EGF-coated nano-dendriplexes for tumor-targeted nucleic acid delivery in vivo

Figures & data

Figure 1. Characterization of EGF-dendriplexes: (a) Particle sizes of different complexes with different PAMAM/DNA N/P ratios. The weight ratio of EGF/DNA is 2. (b) Zeta potentials of different complexes with different PAMAM/DNA N/P ratios. The weight ratio of EGF/DNA is 2. (c) Agarose gel retardation assay of different complexes: Lane 1: DNA ladder; Lane 2: plasmid DNA; Lane 3–12: EGF-dendriplexes at PAMAM/DNA charge ratio of 0.05, 0.1, 0.2, 0.5, 1, 2, 5, 10, 20, 30.

Figure 2. Cytotoxicity of EGF-dendriplexes at EGF/DNA weight ratios of 2 and various N/P ratio. PAMAM concentration within the complexes was 40 μg/mL.

Figure 3. Optimization of N/P ratios and EGF/DNA weight ratios: a. Luciferase expression in HepG2 cells transfected with different complexes with different PAMAM/DNA N/P ratios. The weight ratio of EGF/DNA is 2. b. Luciferase expression in HepG2 cells transfected with different complexes with different EGF/DNA weight ratios. The PAMAM/DNA N/P weight ratio of is 20.

Figure 4. TEM, Zeta potential and size distribution of EGF-dendriplexes at N/P ratio of 20 and weight ratio of EGF/DNA is 2.

Figure 5. Cellular uptake of EGF-dendriplexes and dendriplexes: (a) Confocal images of HepG2 cells after incubation with Plain-dendriplexes and EGF-dendriplexes. The PAMAM/DNA N/P ratio is 20, and the weight ratio of EGF/DNA is 2. (b) Single typical HepG2 cell treated with Plain-dendriplexes and EGF-dendriplexes. (c) The percentage of cellular uptake of Plain-dendriplexes and EGF-dendriplexes. (d) The mean fluorescence intensity of HepG2 cells treated with plain-dendriplexes and EGF-dendriplexes. *means p < 0.05.

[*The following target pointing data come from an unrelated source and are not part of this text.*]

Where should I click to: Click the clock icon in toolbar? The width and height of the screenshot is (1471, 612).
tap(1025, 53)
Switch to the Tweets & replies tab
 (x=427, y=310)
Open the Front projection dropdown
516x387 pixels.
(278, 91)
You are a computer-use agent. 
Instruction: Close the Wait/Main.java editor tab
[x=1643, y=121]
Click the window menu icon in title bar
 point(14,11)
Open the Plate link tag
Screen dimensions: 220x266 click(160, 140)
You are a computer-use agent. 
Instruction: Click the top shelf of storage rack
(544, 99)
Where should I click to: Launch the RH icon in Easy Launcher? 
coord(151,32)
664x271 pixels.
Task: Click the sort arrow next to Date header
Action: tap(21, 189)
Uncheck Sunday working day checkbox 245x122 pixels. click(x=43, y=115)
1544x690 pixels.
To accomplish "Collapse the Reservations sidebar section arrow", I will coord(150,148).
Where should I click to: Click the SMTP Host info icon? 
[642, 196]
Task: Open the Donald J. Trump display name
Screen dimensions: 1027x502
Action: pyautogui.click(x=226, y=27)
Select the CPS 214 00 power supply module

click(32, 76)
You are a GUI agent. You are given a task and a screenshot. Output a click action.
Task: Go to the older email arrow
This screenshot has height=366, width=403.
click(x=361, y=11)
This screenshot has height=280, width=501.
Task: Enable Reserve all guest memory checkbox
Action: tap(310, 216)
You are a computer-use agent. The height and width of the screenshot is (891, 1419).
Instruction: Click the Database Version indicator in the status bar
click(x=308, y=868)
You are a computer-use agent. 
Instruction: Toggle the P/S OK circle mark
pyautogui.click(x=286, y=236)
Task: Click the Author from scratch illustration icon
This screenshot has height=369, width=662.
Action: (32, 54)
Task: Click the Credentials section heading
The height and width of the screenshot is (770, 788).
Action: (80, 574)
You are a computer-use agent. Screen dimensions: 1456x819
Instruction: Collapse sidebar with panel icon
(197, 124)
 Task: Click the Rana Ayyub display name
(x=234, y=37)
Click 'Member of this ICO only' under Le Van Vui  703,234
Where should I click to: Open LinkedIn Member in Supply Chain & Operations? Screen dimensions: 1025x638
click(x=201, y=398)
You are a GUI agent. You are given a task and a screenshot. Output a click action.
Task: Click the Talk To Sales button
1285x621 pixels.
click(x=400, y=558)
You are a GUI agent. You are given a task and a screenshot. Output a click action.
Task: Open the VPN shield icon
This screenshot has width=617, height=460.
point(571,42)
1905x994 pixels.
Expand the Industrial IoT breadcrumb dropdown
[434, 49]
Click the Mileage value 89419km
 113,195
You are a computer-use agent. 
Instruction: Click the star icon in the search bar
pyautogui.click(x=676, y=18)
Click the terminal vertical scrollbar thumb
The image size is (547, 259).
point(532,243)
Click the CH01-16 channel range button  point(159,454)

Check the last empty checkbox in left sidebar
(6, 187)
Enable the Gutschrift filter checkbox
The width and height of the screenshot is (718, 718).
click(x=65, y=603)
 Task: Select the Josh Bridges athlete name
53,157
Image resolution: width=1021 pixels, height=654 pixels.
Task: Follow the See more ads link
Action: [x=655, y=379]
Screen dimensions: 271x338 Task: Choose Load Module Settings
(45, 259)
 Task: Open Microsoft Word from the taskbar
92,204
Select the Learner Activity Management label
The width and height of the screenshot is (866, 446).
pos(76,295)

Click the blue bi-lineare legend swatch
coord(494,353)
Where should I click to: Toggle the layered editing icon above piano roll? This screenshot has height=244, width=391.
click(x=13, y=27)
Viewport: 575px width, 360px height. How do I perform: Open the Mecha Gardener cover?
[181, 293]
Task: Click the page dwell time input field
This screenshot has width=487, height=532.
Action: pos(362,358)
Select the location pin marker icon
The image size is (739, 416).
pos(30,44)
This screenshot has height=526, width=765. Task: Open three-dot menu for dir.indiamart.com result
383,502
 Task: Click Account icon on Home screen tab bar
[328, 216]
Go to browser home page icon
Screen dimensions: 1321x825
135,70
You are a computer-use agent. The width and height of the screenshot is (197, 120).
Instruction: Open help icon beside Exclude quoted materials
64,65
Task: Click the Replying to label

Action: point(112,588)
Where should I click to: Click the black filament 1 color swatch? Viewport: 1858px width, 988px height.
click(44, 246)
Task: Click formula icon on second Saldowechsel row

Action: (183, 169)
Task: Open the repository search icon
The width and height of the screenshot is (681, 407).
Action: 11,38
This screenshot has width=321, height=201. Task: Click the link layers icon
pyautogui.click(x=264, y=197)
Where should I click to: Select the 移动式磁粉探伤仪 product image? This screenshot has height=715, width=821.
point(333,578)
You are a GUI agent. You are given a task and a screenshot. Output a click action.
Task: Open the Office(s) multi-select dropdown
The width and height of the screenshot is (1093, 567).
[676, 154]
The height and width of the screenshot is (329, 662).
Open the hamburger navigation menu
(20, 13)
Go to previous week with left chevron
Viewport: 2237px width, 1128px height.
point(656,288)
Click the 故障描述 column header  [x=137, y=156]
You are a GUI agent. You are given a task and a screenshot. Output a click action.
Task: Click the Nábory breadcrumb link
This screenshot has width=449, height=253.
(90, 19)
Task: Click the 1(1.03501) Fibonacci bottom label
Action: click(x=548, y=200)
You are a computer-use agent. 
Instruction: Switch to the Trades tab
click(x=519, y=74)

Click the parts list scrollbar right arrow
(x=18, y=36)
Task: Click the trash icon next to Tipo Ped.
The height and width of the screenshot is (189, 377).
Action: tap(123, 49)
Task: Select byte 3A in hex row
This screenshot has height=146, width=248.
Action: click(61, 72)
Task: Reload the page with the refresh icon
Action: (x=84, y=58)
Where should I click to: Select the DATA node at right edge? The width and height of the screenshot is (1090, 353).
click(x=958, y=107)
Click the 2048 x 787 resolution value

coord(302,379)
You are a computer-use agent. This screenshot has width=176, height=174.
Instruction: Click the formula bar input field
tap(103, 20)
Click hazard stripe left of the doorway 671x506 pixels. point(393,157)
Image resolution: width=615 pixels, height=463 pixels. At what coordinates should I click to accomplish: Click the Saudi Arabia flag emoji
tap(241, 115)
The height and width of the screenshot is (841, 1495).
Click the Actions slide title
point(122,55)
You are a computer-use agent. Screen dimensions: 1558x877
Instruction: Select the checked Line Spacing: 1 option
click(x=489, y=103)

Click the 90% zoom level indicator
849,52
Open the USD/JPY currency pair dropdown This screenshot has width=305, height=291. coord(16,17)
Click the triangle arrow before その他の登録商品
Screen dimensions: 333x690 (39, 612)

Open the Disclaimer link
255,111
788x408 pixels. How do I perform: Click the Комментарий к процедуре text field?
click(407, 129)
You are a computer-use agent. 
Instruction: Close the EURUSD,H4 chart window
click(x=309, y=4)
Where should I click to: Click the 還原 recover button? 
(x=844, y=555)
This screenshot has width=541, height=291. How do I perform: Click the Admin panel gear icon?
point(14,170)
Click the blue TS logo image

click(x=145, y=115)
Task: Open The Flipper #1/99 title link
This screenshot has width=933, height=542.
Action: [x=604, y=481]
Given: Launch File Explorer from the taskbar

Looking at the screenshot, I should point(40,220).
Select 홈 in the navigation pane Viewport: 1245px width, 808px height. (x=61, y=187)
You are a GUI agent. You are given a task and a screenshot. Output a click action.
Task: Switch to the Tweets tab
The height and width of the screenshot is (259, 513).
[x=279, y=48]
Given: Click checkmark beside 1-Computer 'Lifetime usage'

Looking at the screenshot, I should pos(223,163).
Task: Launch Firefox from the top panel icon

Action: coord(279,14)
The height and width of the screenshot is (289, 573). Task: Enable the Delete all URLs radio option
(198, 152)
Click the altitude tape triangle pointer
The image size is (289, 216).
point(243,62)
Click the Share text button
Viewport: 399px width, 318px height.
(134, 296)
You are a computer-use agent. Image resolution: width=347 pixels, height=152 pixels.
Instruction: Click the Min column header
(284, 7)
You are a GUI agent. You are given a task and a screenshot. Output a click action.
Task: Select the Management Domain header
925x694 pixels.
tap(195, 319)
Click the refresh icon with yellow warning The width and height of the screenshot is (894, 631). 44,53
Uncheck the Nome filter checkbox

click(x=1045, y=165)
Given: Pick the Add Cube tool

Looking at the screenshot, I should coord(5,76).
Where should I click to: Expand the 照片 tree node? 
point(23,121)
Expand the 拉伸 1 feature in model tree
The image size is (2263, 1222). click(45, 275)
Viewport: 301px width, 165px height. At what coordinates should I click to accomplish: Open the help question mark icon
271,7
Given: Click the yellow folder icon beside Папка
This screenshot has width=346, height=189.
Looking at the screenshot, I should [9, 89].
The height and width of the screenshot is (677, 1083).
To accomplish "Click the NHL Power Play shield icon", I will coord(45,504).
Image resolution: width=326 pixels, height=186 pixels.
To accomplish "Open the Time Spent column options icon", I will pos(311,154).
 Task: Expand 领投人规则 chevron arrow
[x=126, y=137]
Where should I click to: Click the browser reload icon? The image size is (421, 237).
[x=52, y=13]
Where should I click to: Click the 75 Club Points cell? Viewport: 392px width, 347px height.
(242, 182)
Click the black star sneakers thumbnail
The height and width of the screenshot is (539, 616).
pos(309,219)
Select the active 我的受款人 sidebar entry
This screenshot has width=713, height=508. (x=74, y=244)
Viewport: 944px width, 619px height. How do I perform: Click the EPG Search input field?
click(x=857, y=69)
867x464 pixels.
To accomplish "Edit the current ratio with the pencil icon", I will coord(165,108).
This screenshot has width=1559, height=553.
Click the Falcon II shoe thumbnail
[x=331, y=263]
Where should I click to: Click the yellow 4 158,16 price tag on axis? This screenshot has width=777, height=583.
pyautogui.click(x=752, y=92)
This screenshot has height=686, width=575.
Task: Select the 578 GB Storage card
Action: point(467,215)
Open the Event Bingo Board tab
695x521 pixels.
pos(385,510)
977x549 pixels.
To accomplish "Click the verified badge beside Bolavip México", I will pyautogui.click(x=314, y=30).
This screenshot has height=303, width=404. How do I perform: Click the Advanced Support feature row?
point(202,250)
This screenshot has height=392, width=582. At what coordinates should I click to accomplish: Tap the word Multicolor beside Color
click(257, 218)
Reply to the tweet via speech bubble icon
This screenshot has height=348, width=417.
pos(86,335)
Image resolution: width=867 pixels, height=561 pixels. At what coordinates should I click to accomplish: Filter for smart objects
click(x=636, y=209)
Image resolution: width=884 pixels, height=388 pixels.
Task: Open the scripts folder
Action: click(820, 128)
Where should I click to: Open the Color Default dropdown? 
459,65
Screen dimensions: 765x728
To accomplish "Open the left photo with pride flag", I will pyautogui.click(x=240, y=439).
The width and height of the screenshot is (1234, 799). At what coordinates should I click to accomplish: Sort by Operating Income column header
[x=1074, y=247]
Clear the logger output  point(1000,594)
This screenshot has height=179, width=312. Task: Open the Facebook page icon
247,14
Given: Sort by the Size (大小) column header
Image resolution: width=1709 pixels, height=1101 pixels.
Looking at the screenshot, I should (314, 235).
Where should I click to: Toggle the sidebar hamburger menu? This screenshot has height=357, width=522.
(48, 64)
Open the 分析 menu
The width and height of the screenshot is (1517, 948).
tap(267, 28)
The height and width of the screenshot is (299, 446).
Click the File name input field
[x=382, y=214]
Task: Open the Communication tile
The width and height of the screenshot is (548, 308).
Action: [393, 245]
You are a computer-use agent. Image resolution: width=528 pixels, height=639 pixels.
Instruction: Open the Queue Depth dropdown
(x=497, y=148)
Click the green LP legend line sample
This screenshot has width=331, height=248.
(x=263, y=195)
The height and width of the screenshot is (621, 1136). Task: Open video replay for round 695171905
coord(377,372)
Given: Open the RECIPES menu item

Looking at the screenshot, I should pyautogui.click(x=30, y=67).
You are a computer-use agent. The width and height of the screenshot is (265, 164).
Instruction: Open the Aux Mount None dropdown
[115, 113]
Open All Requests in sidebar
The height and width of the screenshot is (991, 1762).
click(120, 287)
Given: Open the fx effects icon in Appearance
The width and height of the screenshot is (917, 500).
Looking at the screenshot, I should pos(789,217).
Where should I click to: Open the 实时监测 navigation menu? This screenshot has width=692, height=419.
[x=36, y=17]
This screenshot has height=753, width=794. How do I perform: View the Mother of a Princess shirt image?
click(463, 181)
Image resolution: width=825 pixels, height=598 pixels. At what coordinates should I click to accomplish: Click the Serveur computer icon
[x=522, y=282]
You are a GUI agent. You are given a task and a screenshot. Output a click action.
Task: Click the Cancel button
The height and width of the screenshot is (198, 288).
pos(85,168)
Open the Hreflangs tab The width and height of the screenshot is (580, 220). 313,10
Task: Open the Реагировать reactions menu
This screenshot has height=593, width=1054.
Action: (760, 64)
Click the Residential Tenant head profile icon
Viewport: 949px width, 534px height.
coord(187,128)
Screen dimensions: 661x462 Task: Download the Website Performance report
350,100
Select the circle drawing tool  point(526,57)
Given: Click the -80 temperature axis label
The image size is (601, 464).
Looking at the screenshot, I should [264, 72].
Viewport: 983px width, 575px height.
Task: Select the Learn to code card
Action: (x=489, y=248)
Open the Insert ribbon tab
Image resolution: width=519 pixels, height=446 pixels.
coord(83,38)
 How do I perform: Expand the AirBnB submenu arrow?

Figure 6. Transfection efficiency of dendriplexes (N/P ratio of 20) and EGF-dendriplexes (N/P ratio of 20, EGF/DNA weight ratio of 2) in Hela and MDA-MB-231 cell lines. * means p < 0.05.

Figure 7. X-ray and in vivo NIR fluorescence overlay images of tumor-bearing mice treated with plain-dendriplexes and EGF-dendriplexes. (a) The location and possible metastasis of MDA-MB-231-luc tumor were determined with bioluminescence by injecting 150 mg/kg d-luciferin. The optical imaging was obtained using Kodak multimodal imaging system FX-Pro equipped with an excitation bandpass filter at 690 nm and an emission at 790 nm. (b) X-ray and ex vivo NIR fluorescence overlay images of tumors treated with plain-dendriplexes and EGF-dendriplexes. (c) Mean ± standard deviation (n = 3) of fluorescence intensity of plain-dendriplexes and EGF-dendriplexes ex vivo.